His father died when he was five, and his memories of the wake have that family vividness that makes us realize how our memories are formed, “‘Do you want to kiss you daddy?’ Annie asked, ‘Not now,’ I said.”
Interwoven with gossip, insight and deeply moving letters from his mother’s Depression suitor, the texture of Baker’s reminiscence transforms deferred pain to present poignancy. We end at his mother’s deathbed: “Her eyelids closed again. ‘You remember Russell,’ I said. ‘And Mimi. You remember Mimi.’ Her mind seemed about to surface again. She got her eyes open.
‘Who?” ‘Russell,’ I said. ‘Russell and Mimi.’ She glared at me the way I had so often seen her glare at a dolt. ‘Never heard of them,’ she said, and fell asleep.”
The life of a human being is a million moments of action. Character is decision, a signpost along the way. Biographers serve us by revealing how human beings design for themselves the characteristic force that gives life meaning. They offer models for emulation or avoidance…

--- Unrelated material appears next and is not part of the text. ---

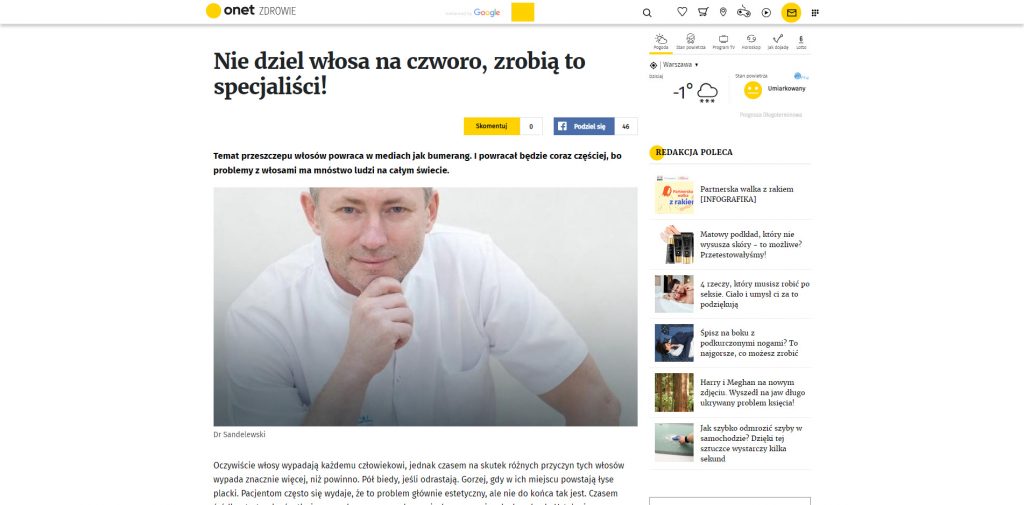Switch to the Stan powietrza tab
The height and width of the screenshot is (505, 1024).
(x=690, y=42)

He’d written to thank me for the review, and I suggested the lunch because I’d considered him a mentor in my journalism career. During lunch we discovered dozens of what my friend the late Denise Levertov called “Interweavings,” those connections discovered only when human beings actually sit down to talk about nothing in particular, just life in general. If I recall, we talked about the creative energy caused by deadlines and word-count restrictions, Richard Nixon, and solitude vs loneliness. I walked out feeling exalted by being in the presence of a fully engaged human being. Even today I savor trips to New York, one of the cities, other than in my native South, where just plain talking is still considered the best that it gets and where many of this country’s just plain good talkers like Russell hang out.
He made it to 93, died of “complications from a fall,” as so many do, including my brother Fred this past July.
I’m sorry I can’t report massive insights from the lunch. What I can report is the gentleness of spirit that informed his writing and his life, and that made me want the genial conversation to go on forever. And so it will.